「くろむぎ(黒麦)」とは蕎麦の異名らしい。
いつも行ける場所ではないので、久しぶりに訪れ西所沢の駅を出て右に折れ交差点を渡り左に折れて歩きながら「もしかしたら今日は定休日だったのでは」とどきどきし、暖簾が出ているのが見えるとうれしくてにんまりしてしまった。
行きの電車でよしもとばななさんのエッセイを読んでいて、ちょうど「蕎麦湯のうまい店は蕎麦もうまい。その逆はあり?」という箇所に行き当たっていたのだが、この店は蕎麦・蕎麦湯はもちろん何もかもがうまい。神経がすべてに行き届いている。
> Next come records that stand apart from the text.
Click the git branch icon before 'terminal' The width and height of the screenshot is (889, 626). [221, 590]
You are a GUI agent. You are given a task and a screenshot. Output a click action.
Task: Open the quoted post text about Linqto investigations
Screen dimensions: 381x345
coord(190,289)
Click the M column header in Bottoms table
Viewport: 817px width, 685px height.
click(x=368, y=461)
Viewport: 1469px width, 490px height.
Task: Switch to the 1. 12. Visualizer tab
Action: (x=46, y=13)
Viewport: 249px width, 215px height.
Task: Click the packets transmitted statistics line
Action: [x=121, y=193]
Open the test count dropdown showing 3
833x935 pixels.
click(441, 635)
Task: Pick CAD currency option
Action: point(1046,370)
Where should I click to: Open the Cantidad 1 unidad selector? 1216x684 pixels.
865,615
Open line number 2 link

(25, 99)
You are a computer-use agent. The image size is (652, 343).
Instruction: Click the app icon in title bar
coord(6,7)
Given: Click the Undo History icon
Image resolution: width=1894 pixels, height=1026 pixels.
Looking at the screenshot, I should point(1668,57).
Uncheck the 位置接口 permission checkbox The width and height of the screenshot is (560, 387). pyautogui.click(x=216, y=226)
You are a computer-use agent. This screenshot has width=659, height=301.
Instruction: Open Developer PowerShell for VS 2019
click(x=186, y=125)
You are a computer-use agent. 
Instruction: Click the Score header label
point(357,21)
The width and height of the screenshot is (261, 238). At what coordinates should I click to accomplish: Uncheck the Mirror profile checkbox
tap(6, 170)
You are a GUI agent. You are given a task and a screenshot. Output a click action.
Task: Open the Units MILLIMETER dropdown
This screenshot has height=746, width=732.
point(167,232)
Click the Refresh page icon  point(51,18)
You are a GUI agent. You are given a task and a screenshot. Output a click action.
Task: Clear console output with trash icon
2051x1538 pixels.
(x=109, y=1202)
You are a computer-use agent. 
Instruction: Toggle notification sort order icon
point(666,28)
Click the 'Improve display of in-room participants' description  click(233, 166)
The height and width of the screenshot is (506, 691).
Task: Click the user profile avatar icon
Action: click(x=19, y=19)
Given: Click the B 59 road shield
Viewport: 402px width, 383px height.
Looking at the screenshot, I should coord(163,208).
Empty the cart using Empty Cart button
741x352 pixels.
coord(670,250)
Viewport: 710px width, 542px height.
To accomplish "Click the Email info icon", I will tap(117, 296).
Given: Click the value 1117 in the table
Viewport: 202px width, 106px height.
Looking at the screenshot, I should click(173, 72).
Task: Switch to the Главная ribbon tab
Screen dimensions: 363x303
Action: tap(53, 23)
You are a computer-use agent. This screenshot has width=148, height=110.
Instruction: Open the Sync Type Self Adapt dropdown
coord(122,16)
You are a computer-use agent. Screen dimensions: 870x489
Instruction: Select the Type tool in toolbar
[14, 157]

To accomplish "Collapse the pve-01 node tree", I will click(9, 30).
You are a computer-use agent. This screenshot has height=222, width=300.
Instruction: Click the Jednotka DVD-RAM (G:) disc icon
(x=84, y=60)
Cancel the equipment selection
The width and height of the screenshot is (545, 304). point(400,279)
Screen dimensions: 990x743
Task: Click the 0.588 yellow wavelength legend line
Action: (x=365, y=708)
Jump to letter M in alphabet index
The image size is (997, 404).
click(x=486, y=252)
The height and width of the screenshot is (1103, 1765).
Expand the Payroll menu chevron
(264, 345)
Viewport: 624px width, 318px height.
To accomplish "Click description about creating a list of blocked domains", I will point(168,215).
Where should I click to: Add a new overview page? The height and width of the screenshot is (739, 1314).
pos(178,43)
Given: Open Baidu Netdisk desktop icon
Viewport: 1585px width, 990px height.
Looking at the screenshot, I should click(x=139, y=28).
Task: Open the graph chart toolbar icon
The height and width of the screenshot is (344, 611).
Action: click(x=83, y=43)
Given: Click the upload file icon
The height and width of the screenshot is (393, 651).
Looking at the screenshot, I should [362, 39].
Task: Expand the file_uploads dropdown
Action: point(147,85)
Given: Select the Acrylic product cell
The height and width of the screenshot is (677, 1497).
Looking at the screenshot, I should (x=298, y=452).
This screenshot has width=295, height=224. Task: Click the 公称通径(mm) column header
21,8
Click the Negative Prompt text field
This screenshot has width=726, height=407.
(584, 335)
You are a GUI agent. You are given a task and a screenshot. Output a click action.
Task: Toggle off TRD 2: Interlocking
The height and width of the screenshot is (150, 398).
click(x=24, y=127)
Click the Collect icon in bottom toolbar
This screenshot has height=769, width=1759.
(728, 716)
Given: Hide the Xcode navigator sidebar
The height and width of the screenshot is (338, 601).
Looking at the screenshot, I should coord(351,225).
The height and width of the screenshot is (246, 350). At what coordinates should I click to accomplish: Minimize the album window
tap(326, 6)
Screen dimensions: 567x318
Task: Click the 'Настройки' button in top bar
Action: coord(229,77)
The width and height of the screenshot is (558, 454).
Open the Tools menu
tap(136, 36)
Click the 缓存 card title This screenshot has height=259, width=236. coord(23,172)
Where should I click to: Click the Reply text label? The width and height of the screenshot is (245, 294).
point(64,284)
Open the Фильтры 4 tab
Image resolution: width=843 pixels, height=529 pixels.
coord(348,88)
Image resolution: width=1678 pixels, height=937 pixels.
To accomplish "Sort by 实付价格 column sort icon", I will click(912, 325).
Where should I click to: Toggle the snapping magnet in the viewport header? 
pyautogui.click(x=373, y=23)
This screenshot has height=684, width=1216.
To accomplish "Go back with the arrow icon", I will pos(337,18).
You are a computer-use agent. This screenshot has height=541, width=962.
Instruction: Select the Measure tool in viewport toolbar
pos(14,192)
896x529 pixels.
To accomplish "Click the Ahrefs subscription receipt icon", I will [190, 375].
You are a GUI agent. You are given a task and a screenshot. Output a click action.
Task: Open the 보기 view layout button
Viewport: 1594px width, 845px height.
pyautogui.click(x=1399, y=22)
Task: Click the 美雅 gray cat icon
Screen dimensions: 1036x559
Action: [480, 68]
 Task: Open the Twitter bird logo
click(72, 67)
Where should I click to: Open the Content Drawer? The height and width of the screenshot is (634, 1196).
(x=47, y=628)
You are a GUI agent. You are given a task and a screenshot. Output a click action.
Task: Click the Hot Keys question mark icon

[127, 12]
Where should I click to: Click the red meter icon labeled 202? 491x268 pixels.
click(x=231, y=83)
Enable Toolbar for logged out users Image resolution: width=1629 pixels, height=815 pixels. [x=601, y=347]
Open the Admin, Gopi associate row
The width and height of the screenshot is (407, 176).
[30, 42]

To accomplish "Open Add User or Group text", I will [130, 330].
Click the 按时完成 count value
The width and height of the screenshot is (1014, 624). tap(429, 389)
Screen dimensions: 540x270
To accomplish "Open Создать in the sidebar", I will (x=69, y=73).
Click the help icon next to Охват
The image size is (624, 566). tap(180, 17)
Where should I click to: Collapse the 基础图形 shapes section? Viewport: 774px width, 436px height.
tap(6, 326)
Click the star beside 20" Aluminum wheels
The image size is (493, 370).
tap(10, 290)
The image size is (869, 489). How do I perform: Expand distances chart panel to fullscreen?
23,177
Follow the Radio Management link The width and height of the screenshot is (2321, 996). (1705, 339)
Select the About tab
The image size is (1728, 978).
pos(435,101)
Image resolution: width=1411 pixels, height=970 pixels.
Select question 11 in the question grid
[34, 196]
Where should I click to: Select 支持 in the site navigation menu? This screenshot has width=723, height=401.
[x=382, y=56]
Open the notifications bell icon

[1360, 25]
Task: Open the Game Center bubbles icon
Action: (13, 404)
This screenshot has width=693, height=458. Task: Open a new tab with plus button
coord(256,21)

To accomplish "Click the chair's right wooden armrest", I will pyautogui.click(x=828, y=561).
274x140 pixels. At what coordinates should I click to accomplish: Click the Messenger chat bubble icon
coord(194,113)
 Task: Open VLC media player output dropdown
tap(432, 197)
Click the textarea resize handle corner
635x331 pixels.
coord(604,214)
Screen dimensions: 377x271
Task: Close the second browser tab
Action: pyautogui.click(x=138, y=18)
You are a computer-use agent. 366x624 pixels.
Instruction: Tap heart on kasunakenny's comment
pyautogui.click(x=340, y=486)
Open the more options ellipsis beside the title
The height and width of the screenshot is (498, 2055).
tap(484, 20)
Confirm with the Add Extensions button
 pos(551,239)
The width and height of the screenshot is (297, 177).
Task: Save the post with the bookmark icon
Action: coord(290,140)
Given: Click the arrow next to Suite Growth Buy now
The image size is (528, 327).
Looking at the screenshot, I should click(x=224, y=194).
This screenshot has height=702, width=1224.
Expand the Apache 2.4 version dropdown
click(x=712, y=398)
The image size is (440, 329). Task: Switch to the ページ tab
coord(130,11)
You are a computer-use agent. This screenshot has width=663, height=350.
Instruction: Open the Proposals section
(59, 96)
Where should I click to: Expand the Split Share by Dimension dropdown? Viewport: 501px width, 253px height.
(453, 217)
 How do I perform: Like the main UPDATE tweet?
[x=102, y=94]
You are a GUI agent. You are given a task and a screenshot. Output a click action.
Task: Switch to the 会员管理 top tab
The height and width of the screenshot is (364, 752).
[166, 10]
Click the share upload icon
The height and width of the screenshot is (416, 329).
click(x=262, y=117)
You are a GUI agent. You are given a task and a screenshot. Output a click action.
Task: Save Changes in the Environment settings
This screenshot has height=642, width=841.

生ビールを頼んで蕎麦味噌が一緒に出てくると、蕎麦屋に来たんだなあと思う。ほんとは日本酒が頼みたかったけれど、お昼少し前なので、蕎麦屋とは言えビールがぎりぎりのところだ。
蕎麦味噌を口に含む。香ばしく適度な甘みがあり、うまい。
頼んだのは盛り蕎麦と天丼ミニのセット。
天丼の海老と蕎麦をあてに生ビールを。
海老が上等。噛み取った断面が弾けている。
そして蕎麦は口中に蕎麦の香りが広がる細切りだ! 喉を滑って行く食感も申し分ない。
そばつゆの滋味ある甘みも絶品と言えるだろう。
そして蕎麦湯。白く清らなそれはまったりとこくがある。うまい。
電車を乗り継いででもまた行きたい店だ。